SOURCE EXTRACT:
While we maintain that Stoet and Geary’s propensity ratio is not a generally-accepted measure of women’s achievement in science and has little mathematical meaning, it is not our aim to argue that one of these measures is better than the other.  None of these changes alters the finding of a negative correlation between Global Gender Gap index scores and female tertiary degrees in STEM, although both the UNESCO percentage of women among STEM graduates and our recalculation decrease the strength of that correlation. Rather, our aim is to show that each offer a different dimension of the overall picture of women’s tertiary degree achievement in STEM.  These changes in country rankings are important because they invite alternative hypotheses regarding the correlation between GGGI and women’s achievement in STEM to that proposed by Stoet and Geary (Table 3).

Richardson Monkey Business Table 3.jpg

Many countries do far better for women in STEM on the percent measure than the ratio measure. Countries like  Poland and Estonia, which bestow high numbers of tertiary degrees to women overall (both countries awarded 66 percent of their 4-year bachelor’s degrees to women in 2015), tend to move up the rankings for percent.  The United States and Sweden both rank high on GGGI and perform poorly (33rd and 38th) using the ratio measure, but are in the top half of the field (22nd and 21st) by percent measure. These rank shifts themselves are interesting - perhaps countries cluster in terms of how many women receive tertiary degrees and of those, how many are in STEM.

What we observe is that there is huge variation in the gender gap in women’s and men’s tertiary degrees, no matter how it is measured, across countries.  These variations do not conform to simple patterns, suggesting that the question of women’s and men’s inequalities in STEM fields represents a distinct and rich domain of gender inequality that is not easily represented along a single dimension and with a single measure, as Stoet and Geary attempt to do. Even were we to agree on the right set of numerical indicators of women’s STEM achievement, however, the inferences that comprise the “Gender Equality Paradox” hypothesis still have substantial problems.

ENTRIES SUPPLIED:
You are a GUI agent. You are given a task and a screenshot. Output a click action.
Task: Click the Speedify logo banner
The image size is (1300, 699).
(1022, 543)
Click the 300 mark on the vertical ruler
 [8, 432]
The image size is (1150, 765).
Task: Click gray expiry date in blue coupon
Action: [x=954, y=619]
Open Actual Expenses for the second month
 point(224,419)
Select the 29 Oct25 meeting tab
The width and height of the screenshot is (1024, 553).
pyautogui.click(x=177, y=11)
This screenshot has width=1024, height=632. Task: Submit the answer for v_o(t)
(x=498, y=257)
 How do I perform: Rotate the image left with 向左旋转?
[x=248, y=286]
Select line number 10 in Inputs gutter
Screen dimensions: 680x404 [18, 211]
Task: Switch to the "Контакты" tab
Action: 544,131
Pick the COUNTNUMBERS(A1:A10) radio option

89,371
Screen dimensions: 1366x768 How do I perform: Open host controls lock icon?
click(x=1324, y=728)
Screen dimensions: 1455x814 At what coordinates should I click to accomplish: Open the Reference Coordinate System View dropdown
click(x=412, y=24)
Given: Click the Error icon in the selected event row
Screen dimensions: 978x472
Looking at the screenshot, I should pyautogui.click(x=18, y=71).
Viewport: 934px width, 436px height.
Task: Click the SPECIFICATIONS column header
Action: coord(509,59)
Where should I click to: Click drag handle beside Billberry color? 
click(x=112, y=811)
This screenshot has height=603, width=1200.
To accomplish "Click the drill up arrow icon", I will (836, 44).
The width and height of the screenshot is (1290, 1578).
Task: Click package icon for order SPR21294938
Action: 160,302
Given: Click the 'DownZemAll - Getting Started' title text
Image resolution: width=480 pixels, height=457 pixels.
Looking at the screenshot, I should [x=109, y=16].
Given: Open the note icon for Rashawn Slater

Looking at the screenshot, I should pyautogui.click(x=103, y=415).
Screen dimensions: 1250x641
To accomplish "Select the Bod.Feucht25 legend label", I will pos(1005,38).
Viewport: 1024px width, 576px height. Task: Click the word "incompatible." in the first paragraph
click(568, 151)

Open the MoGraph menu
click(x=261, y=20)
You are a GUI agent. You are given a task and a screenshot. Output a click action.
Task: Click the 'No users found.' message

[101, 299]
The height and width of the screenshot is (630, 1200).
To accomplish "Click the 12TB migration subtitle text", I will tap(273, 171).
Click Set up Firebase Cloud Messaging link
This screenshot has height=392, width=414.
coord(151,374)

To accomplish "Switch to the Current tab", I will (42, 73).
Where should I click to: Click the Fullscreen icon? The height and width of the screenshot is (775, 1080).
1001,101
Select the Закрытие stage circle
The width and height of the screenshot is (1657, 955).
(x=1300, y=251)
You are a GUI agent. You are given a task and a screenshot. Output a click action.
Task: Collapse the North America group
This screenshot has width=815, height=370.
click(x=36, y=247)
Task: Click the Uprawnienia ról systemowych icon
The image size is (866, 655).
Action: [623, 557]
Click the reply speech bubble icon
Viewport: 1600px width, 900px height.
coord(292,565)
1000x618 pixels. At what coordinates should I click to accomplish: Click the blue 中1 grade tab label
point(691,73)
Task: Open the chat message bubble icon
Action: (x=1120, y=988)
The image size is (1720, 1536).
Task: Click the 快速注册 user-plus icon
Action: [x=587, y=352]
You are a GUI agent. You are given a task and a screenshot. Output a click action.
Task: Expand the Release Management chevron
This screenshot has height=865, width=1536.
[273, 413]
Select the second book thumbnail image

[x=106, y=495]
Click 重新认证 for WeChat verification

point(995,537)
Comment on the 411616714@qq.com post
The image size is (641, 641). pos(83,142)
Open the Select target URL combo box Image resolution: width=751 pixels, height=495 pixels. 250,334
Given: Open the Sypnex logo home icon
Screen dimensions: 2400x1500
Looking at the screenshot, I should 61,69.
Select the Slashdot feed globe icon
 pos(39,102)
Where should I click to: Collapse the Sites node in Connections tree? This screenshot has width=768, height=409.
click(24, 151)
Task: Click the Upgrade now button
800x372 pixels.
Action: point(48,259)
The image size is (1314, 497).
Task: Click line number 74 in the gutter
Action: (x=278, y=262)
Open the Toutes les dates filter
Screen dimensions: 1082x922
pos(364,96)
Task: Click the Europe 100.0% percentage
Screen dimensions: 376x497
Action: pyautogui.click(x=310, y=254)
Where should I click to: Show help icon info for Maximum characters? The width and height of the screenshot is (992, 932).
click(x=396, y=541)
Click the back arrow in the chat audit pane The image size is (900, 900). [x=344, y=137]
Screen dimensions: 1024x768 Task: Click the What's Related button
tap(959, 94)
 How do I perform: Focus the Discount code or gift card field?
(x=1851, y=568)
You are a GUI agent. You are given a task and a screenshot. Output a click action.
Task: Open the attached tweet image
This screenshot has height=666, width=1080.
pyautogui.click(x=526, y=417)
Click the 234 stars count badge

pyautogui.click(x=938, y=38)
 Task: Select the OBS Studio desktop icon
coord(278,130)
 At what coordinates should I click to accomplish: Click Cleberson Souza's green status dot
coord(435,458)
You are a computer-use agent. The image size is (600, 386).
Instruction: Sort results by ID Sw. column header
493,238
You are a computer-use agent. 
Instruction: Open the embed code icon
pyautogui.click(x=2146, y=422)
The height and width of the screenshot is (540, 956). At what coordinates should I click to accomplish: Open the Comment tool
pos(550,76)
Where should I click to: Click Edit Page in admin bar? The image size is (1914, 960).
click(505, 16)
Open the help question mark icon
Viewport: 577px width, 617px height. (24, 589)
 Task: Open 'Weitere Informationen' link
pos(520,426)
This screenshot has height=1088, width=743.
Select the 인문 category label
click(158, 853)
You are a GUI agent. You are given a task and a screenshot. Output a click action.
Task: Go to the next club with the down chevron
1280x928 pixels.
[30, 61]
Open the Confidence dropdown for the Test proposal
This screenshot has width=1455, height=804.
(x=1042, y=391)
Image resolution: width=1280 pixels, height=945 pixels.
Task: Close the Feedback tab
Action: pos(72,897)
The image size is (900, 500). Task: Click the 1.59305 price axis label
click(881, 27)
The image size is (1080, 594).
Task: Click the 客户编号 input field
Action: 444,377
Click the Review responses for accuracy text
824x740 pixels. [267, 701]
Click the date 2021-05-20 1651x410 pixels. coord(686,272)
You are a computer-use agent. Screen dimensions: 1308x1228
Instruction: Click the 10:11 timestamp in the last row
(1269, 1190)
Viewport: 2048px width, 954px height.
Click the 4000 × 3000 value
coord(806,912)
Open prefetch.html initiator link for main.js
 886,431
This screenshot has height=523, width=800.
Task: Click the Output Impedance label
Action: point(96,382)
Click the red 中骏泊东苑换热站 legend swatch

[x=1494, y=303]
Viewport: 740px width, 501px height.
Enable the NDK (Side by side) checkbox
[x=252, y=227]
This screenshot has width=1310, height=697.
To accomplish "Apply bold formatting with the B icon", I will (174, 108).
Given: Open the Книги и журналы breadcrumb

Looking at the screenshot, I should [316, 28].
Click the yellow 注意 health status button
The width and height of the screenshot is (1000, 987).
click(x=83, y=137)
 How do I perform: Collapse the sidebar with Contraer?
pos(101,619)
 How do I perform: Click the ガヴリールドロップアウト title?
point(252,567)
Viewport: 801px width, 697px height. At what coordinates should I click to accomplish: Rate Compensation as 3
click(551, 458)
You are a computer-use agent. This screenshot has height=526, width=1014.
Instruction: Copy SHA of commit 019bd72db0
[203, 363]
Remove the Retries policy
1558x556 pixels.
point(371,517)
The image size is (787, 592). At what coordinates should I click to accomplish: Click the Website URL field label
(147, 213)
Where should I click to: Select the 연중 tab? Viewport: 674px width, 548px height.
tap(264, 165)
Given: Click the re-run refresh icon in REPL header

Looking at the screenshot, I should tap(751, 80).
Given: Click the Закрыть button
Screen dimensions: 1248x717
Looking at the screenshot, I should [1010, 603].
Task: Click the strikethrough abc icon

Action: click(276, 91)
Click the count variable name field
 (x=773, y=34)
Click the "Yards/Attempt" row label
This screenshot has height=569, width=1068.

TASK STATEMENT: Return the full passage above on measuring women's tertiary degrees in STEM, word for word.

EXERCISE RESULT:
While we maintain that Stoet and Geary’s propensity ratio is not a generally-accepted measure of women’s achievement in science and has little mathematical meaning, it is not our aim to argue that one of these measures is better than the other.  None of these changes alters the finding of a negative correlation between Global Gender Gap index scores and female tertiary degrees in STEM, although both the UNESCO percentage of women among STEM graduates and our recalculation decrease the strength of that correlation. Rather, our aim is to show that each offer a different dimension of the overall picture of women’s tertiary degree achievement in STEM.  These changes in country rankings are important because they invite alternative hypotheses regarding the correlation between GGGI and women’s achievement in STEM to that proposed by Stoet and Geary (Table 3).

Richardson Monkey Business Table 3.jpg

Many countries do far better for women in STEM on the percent measure than the ratio measure. Countries like  Poland and Estonia, which bestow high numbers of tertiary degrees to women overall (both countries awarded 66 percent of their 4-year bachelor’s degrees to women in 2015), tend to move up the rankings for percent.  The United States and Sweden both rank high on GGGI and perform poorly (33rd and 38th) using the ratio measure, but are in the top half of the field (22nd and 21st) by percent measure. These rank shifts themselves are interesting - perhaps countries cluster in terms of how many women receive tertiary degrees and of those, how many are in STEM.

What we observe is that there is huge variation in the gender gap in women’s and men’s tertiary degrees, no matter how it is measured, across countries.  These variations do not conform to simple patterns, suggesting that the question of women’s and men’s inequalities in STEM fields represents a distinct and rich domain of gender inequality that is not easily represented along a single dimension and with a single measure, as Stoet and Geary attempt to do. Even were we to agree on the right set of numerical indicators of women’s STEM achievement, however, the inferences that comprise the “Gender Equality Paradox” hypothesis still have substantial problems.